**TEXT PROVIDED**:
******

All You Need To Know About Chronic Obstructive Pulmonary Disease
A chronic obstructive pulmonary disease (COPD) is a preventable but serious disease, which is characterized by airflow limitation that is not fully reversible. Usually, the limitation of airflow is progressive and is associated with an abnormal inflammatory response of the lung to gases.
Although chronic obstructive pulmonary disease is preventable, the mortality rate associated with this disease is increasing. A chronic obstructive pulmonary disease is one of the leading cause of death and it is affecting both the genders equally. Research suggests that millions of people worldwide are diagnosed with this disease each year. Both males and females are at equal risk of developing this disease. It is a severe disease that requires immediate action as this disease is accompanied by shortness of breath which has an adverse impact on an individual.
In general terms, a chronic obstructive pulmonary disease is a disease which makes it difficult to empty air out of the lungs. This difficulty makes an individual finds it hard to breathe and this results in shortness of breath. A chronic obstructive pulmonary disease is a term which is generally used to describe two medical conditions, namely chronic bronchitis, and emphysema. These two problems impair the flow of air in the lungs and make the breathing difficult.
Chronic bronchitis is a disease which is characterized by increased swelling and the production of mucus in the breathing tubes or the airways. The swelling and extra mucus in the airways makes the inside of the tube to be smaller than the normal, this results in an obstruction of airways. Chronic bronchitis is accompanied by symptoms like a cough with mucus or phlegm, for most days, for three months and for more than two years.
It is believed that the number of inhaled irritants play a major role in the occurrence of the symptoms and development of this chronic bronchitis. Some of the irritants may include tobacco smoke, air pollutants, dust, powder, and viral or bacterial infections. Sometimes, chronic bronchitis is also known as smoker’s bronchitis, and cigarette coughs. Most often, when chronic bronchitis is accompanied by dyspnea or wheezing, it is mistaken as asthma or emphysema. Usually, blue nails, blue lips, swelling of the legs and dyspnea are late symptoms of chronic bronchitis but sometimes these symptoms occur as initial symptoms.
Emphysema is a chronic disease which is characterized by overexpansion and thinning of the lungs, like blisters of the lung tissues. This disease occurs when there is a lack of air and this lack of air causes the expansion of the lungs, this results in loss of elasticity and destroyed tissues. Important alterations in the whole distal structure of terminal bronchioles are the main cause of the development of emphysema. This occurs due to the enlargement of air spaces, or due to the destruction of the alveolar wall. This results in the loss of respiratory surface and a decrease in the elastic recoil and lung hyperinflation. There are two types of emphysema:
1. Centriacinar emphysema - It occurs due to enlargement or destruction of the respiratory bronchioli, mostly in the apical zones. Most often, it is due to smoking habits.

******

**EXTRACTED DATA**:
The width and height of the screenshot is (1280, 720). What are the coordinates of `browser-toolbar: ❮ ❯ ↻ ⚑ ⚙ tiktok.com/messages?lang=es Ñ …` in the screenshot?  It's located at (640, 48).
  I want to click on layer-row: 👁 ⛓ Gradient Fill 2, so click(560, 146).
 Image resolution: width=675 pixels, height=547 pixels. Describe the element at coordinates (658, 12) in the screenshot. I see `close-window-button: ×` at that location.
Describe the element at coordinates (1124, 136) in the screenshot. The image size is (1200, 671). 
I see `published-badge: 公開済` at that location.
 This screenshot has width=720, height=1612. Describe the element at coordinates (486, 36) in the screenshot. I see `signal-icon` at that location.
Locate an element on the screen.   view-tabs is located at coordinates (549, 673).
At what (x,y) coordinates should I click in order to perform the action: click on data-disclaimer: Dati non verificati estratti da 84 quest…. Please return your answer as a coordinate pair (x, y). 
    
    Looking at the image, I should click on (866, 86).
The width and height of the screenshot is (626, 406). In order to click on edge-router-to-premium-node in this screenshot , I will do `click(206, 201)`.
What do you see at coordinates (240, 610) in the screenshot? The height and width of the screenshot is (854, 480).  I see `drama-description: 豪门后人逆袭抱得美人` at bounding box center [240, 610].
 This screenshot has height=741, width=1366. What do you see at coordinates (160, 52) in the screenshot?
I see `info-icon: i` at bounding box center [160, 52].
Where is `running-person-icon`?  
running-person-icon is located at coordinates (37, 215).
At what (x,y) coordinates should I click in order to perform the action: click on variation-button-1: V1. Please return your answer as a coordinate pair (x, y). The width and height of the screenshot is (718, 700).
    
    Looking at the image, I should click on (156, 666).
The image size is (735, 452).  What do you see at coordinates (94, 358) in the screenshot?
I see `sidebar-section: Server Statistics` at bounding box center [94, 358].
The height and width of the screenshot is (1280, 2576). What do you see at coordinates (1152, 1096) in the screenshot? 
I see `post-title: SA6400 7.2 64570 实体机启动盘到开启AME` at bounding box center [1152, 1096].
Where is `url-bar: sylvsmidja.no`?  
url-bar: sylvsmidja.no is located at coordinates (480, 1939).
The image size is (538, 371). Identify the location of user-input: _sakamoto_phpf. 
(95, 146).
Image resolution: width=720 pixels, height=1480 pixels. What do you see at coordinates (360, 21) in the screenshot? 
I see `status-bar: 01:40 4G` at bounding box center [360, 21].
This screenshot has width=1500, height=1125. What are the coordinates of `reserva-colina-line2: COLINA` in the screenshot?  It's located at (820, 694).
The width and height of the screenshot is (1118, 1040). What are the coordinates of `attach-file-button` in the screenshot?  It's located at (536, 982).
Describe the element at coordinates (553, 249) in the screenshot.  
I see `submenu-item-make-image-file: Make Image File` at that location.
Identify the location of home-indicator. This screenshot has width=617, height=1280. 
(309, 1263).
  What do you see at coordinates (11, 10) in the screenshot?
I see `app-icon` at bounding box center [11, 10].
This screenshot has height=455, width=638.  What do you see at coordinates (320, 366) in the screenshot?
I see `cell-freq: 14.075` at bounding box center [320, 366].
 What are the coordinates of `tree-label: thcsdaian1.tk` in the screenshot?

******

**TASKS FOR THIS EXERCISE**:
1. For each statement, say whether the COPD text supports it, and quote the words of the text that decide it.
(a) COPD affects men more often than women.
(b) Chronic bronchitis is sometimes called smoker's bronchitis.
(c) Centriacinar emphysema mostly involves the apical zones.
2. List every irritant that the COPD text names as possibly involved in chronic bronchitis.
3. Carry on the text on chronic obstructive pulmonary disease from the point where it stops.
The records have no connection to the text on chronic obstructive pulmonary disease.

**EXPECTED RESULTS**:
1.
(a) No: "it is affecting both the genders equally"
(b) Yes: "Sometimes, chronic bronchitis is also known as smoker’s bronchitis, and cigarette coughs."
(c) Yes: "mostly in the apical zones"

2. tobacco smoke; air pollutants; dust; powder; viral or bacterial infections

3.
2. Panacinar emphysema - It occurs due to the destruction of the alveolar walls and diffuse enlargement of pulmonary acinus, mainly in the basal zones.
The primary function of the lungs is to add oxygen and remove carbon dioxide from the body and patients having emphysema have an inadequate amount of oxygen in the blood and with time, the amount of carbon dioxide in the body increases. This majorly impacts the entire human body from the brain to the heart.
Risk factors associated with chronic obstructive pulmonary disease
There are many factors that can be considered as risk factors for chronic obstructive pulmonary disease but cigarette smoking is one of the most common factors that are responsible for most of the diagnosed cases of this disease. In the United States, cigarette smoking is the most common and important risk factor of chronic obstructive pulmonary disease. Studies suggest that most people who have significant smoking history develop measurable airway obstruction. Cigarette smoking leads to inflammation involving a type of white blood cell, causes structural changes of the lungs and these changes are found in patients having chronic bronchitis and emphysema.
Certain studies suggest that genetics can also play a role in the development of a chronic obstructive pulmonary disease. It is believed that if one or both parents have a chronic obstructive pulmonary disease, the child is at a high risk of developing this disease as well. Air pollution, occupational exposures to dust and chemicals are also some of the risk factors of developing this disease.
Quitting smoking is one of the most important things an individual can do to decrease the risk of developing a chronic obstructive pulmonary disease. Cigarette smoking is not only associated with this disease but it is also the main cause of many other serious diseases as well, such as lung cancer.